I'll end with a quick example of how much confusion these alternate bootleg lineages have caused. Probably the most readily available bootleg collection online is called Early Demos And Sessions 1979-1981 and has an air of authority, with its metadata declaring definitive dates for the various songs:

  1. Lady Fantasy 1979-10-XX
  2. Alice 1979-10-XX
  3. The Haunting Of Gill House 1980-03-XX
  4. Herne The Hunter 1980-03-XX
  5. Scott's Porridge 1980-03-XX
  6. Close 1980-06-06
  7. Lady Fantasy 1980-06-06
  8. Alice 1980-06-06
  9. Close 1980-11-XX
  10. The Web 1981-01-02

The relevant track listing should really look like this:

  1. Lady Fantasy Fast
  2. Alice (C) Fast
  3. The Haunting Of Gill House Fast
  4. Herne The Hunter Slow
  5. Scott's Porridge Slow
  6. Close Slow
  7. Lady Fantasy Slow
  8. Alice (C) Slow
  9. Close Fast
  10. The Web Fast

Note how the fast and slow lineages of songs like Alice and Lady Fantasy are purported to be not only different recordings, but from entirely different sessions. I suspect my point is clear: when we're not even sure when certain recording sessions even occurred, representing them using tape-warped versions of the same tracks muddies the waters immensely and creates the sort of confusion that, forty years on, one can only dream of unraveling!

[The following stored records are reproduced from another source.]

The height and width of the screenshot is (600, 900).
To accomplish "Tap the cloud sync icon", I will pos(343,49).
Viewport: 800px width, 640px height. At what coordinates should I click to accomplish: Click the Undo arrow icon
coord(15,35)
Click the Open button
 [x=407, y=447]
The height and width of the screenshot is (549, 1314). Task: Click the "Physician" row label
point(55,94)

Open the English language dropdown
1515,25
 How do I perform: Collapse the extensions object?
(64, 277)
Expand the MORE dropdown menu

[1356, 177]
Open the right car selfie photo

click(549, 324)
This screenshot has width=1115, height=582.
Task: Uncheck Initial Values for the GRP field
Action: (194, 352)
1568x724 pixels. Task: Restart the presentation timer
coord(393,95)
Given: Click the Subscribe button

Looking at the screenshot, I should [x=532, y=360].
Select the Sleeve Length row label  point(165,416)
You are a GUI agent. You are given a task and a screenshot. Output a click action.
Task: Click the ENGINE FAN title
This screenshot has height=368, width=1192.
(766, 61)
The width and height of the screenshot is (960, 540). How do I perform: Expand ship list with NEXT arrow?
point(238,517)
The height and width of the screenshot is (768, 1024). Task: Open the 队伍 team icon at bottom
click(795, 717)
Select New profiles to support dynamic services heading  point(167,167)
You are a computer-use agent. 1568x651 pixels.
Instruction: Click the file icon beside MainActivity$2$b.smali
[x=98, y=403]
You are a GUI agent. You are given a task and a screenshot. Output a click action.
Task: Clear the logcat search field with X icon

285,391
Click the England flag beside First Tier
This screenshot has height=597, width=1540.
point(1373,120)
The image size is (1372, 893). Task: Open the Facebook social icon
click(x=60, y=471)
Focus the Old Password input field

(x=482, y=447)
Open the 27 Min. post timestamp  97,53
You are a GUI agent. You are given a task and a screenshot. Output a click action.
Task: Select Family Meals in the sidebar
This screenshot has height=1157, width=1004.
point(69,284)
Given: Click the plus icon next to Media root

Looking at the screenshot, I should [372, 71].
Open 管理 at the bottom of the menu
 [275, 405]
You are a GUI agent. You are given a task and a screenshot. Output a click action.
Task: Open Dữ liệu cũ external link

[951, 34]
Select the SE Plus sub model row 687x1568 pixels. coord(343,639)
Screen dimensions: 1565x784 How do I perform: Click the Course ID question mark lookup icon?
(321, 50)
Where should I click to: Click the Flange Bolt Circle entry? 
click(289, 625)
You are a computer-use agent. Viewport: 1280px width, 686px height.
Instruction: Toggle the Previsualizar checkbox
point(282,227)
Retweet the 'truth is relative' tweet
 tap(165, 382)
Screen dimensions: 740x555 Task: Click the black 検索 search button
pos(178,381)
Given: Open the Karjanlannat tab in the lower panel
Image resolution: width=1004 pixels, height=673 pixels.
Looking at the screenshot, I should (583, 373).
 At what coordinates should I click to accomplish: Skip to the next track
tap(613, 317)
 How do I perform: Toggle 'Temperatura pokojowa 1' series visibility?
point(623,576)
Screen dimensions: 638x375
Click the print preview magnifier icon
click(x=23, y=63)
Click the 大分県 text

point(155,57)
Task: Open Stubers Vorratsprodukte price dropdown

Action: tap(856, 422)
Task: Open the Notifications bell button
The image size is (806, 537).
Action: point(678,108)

The truth will never be known for certain, that much is obvious. But we can clear out decades' worth of cobwebs and earn ourselves a better view of the few treasures left behind after Doug Irvine's departure. The four big questions marks are:

  1. whether the rough demos were made in the practice room or at The Lodge
  2. when, prior to March 1980, Marillion went to The Lodge
  3. whether Scott's Porridge and the first two takes of Alice were recorded alongside the other rough demos, or if they really reach back to October 1979
  4. when Close was recorded

I'm wary about hazarding guesses, but for the sake of completeness, here are attempts at filling out our two timelines:

Timeline 1

  • October 1979 - January 1980: Alice (A) (B), Scott's Porridge, The Haunting Of Gill House, Herne The Hunter recorded during rehearsals
  • February or March 1980: Alice (C), Lady Fantasy recorded on multi-track at The Lodge
  • November 1980: Close recorded on multi-track at Leyland Hill Farm

Timeline 2

  • February or March 1980: Alice (A) and (B), Scott's Porridge, The Haunting Of Gill House, Herne The Hunter recorded on two-track at The Lodge
  • June 6th, 1980: Alice (C), Lady Fantasy recorded on multi-track at The Lodge
  • November 1980: Close recorded on multi-track at Leyland Hill Farm

Of course, new evidence may come to light at any point that would throw this all into the trash can. Jerry Van Kooten first pointed out that “two-track” might mean “two songs.” I was skeptical Alice (A) and (B) even existed until Andre Kreutzmann hunted them down for me – perhaps there really is an instrumental Lady Fantasy, too. I'd also love to hear the instrumental version of Close that may or may not have been sent to Fish and Diz.

Whatever their provenance, these tracks give us a glimpse into the past, a peek at the private history of a band that didn't just “hit the scene back in '81” fully formed, but put in the long, grueling hours of songwriting and rehearsal that made their later success seem so easy.